First, the Court granted in part and denied in part LVI’s motion for summary judgment as it related to NCM’s claims for fraud and fraudulent inducement.  The claims concerned the value of six demolition projects LVI described in financial statements with respect to which LVI made certain representations and warranties in the Contribution Agreement.  The Court denied the motion with respect to five of the projects, finding a genuine issue of material fact as to whether LVI made certain financial misstatements about the projects in good faith or knowing they were false with an intent to induce NCM’s participation in the merger.  As to the sixth project, NCM argued that LVI fraudulently indicated the project was profitable in its financial statements, while LVI’s internal records showed the project was operating at a loss.  But LVI’s financial statements included amounts related to outstanding legal claims LVI had on the project, which resulted in an additional $10.1 million value attributed to the project in the Contribution Agreement.  The Court granted LVI’s motion for summary judgment as to the project, ruling that LVI did not fraudulently misrepresent its value because evidence showed LVI genuinely believed it would recover on its legal claims.  By failing to put forward evidence that LVI made intentional or reckless misrepresentations about the project, NCM could not sustain its fraud claims.

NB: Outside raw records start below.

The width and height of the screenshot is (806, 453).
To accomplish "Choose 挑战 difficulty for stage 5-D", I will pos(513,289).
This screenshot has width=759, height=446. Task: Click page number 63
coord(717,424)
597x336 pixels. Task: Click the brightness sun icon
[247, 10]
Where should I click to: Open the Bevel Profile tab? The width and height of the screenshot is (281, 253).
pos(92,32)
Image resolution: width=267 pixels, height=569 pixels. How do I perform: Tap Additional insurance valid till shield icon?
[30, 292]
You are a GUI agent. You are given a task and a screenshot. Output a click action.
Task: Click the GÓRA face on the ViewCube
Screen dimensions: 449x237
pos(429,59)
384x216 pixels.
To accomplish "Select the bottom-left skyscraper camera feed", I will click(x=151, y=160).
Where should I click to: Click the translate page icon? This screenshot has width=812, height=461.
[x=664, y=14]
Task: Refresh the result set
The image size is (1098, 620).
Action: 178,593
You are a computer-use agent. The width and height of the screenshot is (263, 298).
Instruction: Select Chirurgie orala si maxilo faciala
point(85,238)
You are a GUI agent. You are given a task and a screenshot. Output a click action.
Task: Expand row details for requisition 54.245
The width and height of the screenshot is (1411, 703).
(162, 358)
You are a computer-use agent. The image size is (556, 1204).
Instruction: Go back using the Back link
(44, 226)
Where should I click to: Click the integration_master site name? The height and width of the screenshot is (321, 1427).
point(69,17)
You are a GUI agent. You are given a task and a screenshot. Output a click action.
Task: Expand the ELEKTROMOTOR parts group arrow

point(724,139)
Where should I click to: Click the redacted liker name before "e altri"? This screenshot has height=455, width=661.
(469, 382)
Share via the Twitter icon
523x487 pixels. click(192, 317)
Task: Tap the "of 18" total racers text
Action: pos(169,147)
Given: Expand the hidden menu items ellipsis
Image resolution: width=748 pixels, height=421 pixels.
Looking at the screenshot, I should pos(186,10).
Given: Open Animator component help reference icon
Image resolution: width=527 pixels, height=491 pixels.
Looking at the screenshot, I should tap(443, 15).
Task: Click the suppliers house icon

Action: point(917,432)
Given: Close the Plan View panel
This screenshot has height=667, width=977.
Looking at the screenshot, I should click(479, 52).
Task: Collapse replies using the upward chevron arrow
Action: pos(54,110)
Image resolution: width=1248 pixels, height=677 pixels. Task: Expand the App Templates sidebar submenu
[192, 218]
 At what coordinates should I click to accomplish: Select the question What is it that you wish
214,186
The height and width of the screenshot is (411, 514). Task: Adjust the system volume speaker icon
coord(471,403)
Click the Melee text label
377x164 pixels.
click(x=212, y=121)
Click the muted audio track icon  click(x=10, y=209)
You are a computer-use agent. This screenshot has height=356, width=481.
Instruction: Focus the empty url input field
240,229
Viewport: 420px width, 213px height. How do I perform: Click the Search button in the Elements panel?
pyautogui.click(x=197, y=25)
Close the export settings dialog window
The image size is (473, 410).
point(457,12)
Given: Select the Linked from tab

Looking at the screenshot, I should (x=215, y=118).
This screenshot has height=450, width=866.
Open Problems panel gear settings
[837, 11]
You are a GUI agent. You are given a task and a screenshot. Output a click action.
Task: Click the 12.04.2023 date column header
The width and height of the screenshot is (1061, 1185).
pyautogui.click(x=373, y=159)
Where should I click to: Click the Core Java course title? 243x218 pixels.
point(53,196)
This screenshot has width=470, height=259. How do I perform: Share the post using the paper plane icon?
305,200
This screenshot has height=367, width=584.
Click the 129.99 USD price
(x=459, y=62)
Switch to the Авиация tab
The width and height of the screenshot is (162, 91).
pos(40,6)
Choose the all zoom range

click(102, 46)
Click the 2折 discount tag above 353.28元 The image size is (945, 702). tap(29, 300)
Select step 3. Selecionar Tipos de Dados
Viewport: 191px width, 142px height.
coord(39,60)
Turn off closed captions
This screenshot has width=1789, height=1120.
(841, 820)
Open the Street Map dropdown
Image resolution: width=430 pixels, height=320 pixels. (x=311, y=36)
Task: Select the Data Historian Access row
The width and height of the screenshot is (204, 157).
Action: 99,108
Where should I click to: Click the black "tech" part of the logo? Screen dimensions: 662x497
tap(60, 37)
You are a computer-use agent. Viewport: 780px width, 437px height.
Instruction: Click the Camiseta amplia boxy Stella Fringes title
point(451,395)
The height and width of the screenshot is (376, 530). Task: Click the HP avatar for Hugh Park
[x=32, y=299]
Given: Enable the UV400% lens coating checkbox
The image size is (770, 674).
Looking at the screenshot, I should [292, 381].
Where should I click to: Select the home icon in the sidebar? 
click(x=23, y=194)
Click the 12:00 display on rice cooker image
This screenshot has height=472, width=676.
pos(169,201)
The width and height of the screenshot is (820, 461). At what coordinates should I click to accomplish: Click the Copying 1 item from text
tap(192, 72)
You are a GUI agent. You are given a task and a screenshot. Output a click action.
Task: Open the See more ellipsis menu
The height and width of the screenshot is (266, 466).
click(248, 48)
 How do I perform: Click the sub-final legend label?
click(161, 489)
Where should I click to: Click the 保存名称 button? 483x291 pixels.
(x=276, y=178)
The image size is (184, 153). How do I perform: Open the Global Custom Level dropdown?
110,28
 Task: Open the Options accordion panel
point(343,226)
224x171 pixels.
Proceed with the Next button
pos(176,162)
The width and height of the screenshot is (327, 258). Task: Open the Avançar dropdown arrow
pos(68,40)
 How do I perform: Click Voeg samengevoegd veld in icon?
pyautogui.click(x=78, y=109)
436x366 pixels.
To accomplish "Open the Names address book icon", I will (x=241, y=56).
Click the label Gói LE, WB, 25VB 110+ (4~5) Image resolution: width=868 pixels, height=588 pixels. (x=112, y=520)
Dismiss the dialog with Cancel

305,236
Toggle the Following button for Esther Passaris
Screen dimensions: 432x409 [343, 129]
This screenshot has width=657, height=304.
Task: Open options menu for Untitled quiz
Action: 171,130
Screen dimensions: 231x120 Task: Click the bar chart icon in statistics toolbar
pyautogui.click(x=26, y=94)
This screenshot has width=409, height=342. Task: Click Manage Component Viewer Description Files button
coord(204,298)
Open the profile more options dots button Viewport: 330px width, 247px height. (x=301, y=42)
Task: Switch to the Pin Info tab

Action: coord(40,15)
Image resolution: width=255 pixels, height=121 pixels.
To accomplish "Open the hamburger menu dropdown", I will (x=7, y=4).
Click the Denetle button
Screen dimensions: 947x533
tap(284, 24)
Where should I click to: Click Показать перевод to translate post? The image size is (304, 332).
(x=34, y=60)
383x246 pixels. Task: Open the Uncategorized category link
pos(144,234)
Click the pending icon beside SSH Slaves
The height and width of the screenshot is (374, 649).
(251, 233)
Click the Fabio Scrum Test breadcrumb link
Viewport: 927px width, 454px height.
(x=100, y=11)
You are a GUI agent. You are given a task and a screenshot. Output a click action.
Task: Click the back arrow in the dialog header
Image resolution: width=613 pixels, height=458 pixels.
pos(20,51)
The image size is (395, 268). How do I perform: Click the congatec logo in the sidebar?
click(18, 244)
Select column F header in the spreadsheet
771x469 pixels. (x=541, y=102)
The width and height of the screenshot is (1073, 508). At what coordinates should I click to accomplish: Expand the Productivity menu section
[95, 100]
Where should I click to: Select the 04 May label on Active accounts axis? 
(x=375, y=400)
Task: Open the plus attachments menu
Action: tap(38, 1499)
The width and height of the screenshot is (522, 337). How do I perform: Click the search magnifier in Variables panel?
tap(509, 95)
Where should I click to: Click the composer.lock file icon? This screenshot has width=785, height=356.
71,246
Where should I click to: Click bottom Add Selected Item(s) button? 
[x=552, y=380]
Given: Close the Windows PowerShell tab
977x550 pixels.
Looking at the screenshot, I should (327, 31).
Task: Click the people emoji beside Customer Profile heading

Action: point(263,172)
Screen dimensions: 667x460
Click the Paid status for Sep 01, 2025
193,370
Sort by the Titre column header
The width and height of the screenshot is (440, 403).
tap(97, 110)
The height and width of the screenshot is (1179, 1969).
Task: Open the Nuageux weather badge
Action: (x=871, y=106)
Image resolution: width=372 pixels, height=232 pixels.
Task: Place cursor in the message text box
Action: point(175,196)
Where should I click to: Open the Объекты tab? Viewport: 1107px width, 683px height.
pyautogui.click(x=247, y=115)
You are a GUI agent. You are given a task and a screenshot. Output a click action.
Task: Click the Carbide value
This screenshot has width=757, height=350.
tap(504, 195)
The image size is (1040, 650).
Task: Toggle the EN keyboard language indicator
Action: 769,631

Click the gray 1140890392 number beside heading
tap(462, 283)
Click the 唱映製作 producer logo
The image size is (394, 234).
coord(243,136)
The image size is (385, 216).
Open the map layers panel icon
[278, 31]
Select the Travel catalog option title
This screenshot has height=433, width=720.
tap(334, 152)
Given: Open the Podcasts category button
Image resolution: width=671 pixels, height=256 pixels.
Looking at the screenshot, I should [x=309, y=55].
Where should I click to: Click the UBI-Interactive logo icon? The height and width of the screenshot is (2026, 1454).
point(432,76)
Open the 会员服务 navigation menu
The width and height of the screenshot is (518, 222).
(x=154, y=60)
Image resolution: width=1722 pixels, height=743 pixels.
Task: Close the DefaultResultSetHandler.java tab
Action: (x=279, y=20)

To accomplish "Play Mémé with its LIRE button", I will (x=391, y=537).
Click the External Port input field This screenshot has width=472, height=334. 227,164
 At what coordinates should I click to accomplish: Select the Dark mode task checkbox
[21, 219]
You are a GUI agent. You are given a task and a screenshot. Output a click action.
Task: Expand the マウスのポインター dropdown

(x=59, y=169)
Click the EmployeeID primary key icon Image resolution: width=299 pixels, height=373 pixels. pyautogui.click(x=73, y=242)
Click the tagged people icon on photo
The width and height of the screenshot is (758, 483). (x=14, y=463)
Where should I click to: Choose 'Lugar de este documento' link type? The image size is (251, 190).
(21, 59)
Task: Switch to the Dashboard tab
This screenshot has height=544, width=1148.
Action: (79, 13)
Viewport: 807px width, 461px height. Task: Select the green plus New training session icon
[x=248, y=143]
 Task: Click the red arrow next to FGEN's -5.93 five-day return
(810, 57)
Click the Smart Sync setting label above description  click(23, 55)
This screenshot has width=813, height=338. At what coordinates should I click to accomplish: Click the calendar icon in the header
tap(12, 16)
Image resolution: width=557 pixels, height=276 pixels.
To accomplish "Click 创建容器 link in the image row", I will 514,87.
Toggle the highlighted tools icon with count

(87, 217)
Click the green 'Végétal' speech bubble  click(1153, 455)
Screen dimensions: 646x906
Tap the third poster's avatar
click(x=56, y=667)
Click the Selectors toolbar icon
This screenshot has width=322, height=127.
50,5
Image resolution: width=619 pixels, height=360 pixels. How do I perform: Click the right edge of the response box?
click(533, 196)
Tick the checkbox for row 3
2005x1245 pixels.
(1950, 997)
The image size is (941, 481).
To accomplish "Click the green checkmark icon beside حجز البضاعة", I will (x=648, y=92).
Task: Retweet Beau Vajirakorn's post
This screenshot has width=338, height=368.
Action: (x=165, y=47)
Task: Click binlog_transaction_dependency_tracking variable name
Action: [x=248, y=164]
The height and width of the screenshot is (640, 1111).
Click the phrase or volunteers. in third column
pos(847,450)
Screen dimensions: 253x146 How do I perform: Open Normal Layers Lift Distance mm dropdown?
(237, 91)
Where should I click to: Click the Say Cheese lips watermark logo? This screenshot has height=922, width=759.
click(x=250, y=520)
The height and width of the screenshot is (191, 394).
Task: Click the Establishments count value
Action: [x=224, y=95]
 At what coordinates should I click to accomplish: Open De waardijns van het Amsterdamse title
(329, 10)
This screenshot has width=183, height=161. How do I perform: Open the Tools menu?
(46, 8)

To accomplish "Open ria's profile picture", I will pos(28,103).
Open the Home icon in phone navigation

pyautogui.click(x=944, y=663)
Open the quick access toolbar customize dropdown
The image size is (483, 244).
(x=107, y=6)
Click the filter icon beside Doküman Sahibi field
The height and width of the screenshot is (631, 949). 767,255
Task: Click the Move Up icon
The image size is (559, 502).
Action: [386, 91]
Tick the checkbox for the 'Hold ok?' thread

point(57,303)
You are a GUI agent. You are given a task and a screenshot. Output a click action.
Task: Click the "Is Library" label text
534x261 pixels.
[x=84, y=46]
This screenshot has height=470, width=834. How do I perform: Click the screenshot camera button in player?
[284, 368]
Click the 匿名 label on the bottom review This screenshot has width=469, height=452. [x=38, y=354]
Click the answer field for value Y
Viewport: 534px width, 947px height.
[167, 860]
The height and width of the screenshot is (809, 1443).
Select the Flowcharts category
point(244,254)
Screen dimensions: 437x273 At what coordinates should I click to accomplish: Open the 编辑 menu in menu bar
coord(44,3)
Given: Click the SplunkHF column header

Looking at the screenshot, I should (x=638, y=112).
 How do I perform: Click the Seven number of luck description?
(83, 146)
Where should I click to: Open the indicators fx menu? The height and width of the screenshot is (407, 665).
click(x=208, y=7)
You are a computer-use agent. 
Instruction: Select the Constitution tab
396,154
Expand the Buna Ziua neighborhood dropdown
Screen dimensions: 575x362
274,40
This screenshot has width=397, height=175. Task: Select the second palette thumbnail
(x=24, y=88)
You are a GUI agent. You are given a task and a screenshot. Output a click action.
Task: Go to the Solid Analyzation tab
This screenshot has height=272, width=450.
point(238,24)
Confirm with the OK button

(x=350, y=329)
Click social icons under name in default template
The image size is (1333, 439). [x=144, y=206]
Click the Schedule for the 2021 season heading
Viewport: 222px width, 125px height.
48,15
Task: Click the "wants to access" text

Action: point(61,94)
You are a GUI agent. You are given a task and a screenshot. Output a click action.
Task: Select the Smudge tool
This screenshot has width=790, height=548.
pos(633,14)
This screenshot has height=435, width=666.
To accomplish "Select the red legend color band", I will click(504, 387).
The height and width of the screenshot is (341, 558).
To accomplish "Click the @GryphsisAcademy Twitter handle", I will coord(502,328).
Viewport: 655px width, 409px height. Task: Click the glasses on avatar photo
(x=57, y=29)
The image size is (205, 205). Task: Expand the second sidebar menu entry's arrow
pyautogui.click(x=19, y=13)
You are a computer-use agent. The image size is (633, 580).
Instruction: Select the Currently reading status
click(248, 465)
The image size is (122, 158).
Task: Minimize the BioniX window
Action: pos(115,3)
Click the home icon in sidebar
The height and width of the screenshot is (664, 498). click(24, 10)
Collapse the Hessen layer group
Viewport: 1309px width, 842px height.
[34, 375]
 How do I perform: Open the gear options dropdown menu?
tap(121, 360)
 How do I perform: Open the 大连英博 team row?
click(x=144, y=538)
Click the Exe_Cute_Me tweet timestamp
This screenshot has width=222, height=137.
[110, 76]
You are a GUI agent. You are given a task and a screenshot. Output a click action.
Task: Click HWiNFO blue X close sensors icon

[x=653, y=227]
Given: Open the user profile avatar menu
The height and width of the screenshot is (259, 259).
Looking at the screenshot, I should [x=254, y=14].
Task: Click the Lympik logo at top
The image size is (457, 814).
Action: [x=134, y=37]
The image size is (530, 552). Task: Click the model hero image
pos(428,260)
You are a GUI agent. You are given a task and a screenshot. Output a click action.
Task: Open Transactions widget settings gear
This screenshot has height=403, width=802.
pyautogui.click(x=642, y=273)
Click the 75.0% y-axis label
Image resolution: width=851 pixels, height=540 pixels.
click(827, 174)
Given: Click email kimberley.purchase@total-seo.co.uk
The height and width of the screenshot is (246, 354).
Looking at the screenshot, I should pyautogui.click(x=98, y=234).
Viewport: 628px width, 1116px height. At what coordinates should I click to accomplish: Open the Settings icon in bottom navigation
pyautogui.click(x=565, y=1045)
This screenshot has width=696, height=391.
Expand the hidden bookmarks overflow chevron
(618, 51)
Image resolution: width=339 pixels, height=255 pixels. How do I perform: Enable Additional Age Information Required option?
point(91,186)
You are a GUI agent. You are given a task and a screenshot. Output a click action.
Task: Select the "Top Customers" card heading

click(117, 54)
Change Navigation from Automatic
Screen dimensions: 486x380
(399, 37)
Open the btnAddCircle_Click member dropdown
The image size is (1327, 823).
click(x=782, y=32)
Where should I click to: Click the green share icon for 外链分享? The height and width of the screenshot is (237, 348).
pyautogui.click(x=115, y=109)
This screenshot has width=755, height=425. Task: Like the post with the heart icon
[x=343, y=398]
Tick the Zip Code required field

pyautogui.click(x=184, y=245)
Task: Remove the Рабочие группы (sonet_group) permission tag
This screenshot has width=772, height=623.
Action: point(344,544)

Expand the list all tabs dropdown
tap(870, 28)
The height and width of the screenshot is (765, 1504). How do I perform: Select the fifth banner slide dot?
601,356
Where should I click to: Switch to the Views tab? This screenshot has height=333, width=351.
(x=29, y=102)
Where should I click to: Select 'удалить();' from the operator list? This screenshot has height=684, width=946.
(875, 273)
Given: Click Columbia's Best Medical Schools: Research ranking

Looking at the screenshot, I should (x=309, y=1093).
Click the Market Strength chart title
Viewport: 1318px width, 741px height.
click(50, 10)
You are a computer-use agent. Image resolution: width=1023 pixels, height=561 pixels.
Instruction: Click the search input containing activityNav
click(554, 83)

Second, the Court granted in part and denied in part EPP and NCM’s motion for summary judgment related to LVI’s claims for fraud, fraudulent inducement, conspiracy to commit or aiding and abetting fraud, and unjust enrichment.  NCM did not move for summary judgment on the underlying fraud allegations and only joined in EPP’s argument that the fraud claims were time-barred.  The Court held that the claims were not time-barred because the Contribution Agreement provided that the representations and warranties in respect of which indemnity was timely sought survived the contractual limitations period; because the warranties had not expired, if the warranties are fraudulent, a fraud action remains contractually viable.  Moreover, the remedies clause in the Contribution Agreement expressly permitted the parties to bring claims for fraud against the person committing such fraud.  But the Court did grant summary judgement with respect to the fraud claims because LVI offered no evidence to support the allegation that EPP—a separate entity from NCM—made or caused NCM to make false representations.  Similarly, the Court granted the motion as to the unjust enrichment claim, finding that LVI did not present evidence showing EPP realized any enrichment from the merger, unjust or otherwise.  But as to the conspiracy or aiding and abetting claim, the Court denied the motion, finding that LVI presented sufficient evidence that EPP was involved in NCM’s allegedly fraudulent accounting practices to support pursuit of those allegations at trial.

Third, the Court denied Khara’s motion related to LVI’s claims for fraud and fraudulent inducement.  Khara’s motion was premised on two arguments:  1) LVI did not show that NCM’s alleged fraud caused damages; and 2) even if NCM committed fraud, LVI did not show Khara facilitated it.  The Court rejected both, noting that if NCM did make financial misrepresentations, those misstatements could be causally linked to LVI’s losses.  Furthermore, as Khara allegedly had involvement in four of the projects at issue, the Court found sufficient circumstantial evidence to create a dispute of material fact regarding Khara’s involvement in the alleged fraud.

Finally, the Court addressed LVI Parent’s motion for summary judgment related to NCM’s claims for fraud and fraudulent inducement.  As noted above, prior to the closing of the transaction, LVI Parent was contributed to NorthStar.  Therefore, NCM’s claims raised an issue of first impression:  where two parties contribute subsidiaries to form a new company, and they maintain an equity stake in that new company, can they sue the contributed entities for fraud?  The Court declined to decide the issue without a full trial record and denied the motion without prejudice.